LIVE
Loading latest updates...
Public registry document
Public access
Section 00 · Technical methodologyPublic access
01
Pipeline overview
§ 01.1

From raw data to structured findings

Political Prisoner Watch goes beyond simple aggregation. The platform runs a dedicated Python ML microservice country-specific models REST API to analyze risk, forecast repression trends, detect coordinated campaigns, and generate evidence for legal proceedings — for both Russia and Belarus.

Every case enters a multi-stage pipeline. Each stage is documented below — expand "How it works" on any stage to inspect the techniques involved.

2

Countries tracked

15+

ML models

50+

API endpoints

35+

Model artifacts

02
ML stages
§ 02.1 — § 02.10

The ten-stage pipeline

A case enters at the top, exits at the bottom. Each stage adds structure, evidence, or context that the next one builds on.

01
Stage 01 · Real-time synchronization

Automated data ingestion

The system continuously ingests data from established human rights sources. Sync scripts keep our PostgreSQL database current with the latest arrests, prosecutions, sentencing, and prisoner locations across the regions we cover.

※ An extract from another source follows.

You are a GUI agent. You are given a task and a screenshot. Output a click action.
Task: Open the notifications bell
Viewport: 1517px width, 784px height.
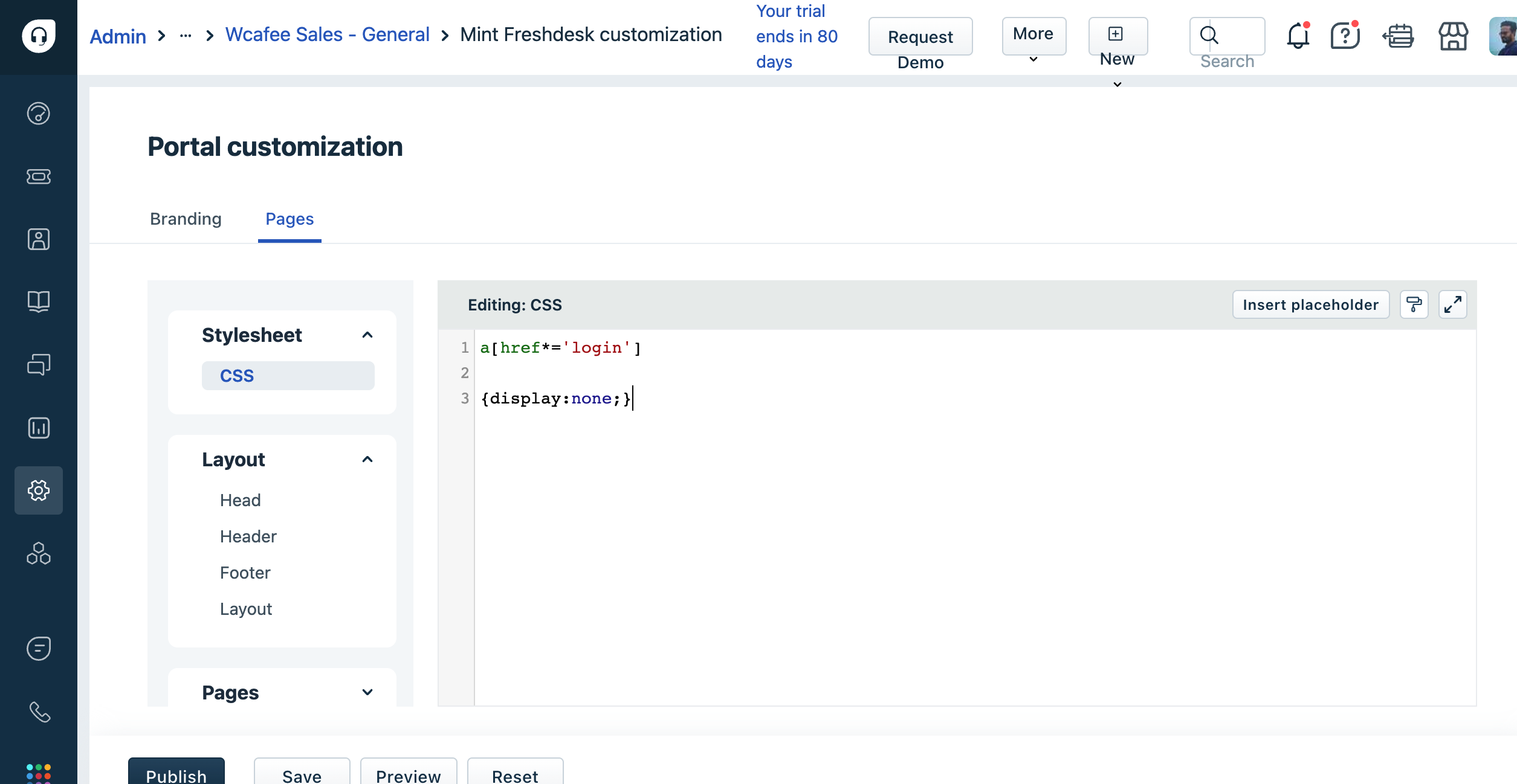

  • Primary sources: OVD-Info, Memorial (Russia), Viasna (Belarus), and the Committee to Protect Journalists (worldwide press-freedom cases)
  • Secondary sources: court record aggregators and direct family / legal counsel reports
  • Structured database with a normalized schema for prisoners, cases, articles, locations, and outcomes
  • Automated sync runs continuously to detect new arrests, status changes, and releases
  • Geolocation enrichment for coordinate standardization and region mapping
  • Native-to-English machine translation (Russian & Belarusian) for international accessibility
02
Stage 02 · Legal actor extraction

Named entity recognition

Custom NER models extract structured legal entities from unstructured case summaries — judges, prosecutors, investigators, lawyers, and courts — enabling analytics on the judicial system itself.

  • Custom NER models trained on multi-lingual legal text
  • Entity extraction runs on every case summary; results are stored for downstream analytics
  • Per-judge analytics: average sentence length, case count, deviation from global average, harshness classification
  • Surfaces systematically harsh judges and patterns of judicial behavior
Sample data available
03
Stage 03 · Urgency & torture prediction

XGBoost risk classification

Our core models use XGBoost gradient-boosted trees to predict two critical probabilities for each case: the urgency level (whether immediate advocacy action is required) and the risk of torture while in custody. Russia and Belarus are trained as separate models so legal patterns do not bleed across borders.

  • Gradient-boosted tree classifiers with logistic objective; trained separately for Russia and Belarus
  • Inputs: age, gender, arrest location, case category, and criminal articles (multi-label encoded)
  • Preprocessing: median imputation for numerics, one-hot encoding with unknown-category handling
  • Class imbalance correction for minority outcomes (e.g. torture)
  • Trained on historical outcomes from thousands of documented cases across both countries
  • Outputs: urgency probability (0–1), torture probability (0–1), and feature importance rankings
04
Stage 04 · How they were caught

Surveillance tech attribution

A dedicated classifier predicts the likely surveillance technology used to identify and detain a political prisoner — surfacing patterns in state surveillance infrastructure across regions and case types.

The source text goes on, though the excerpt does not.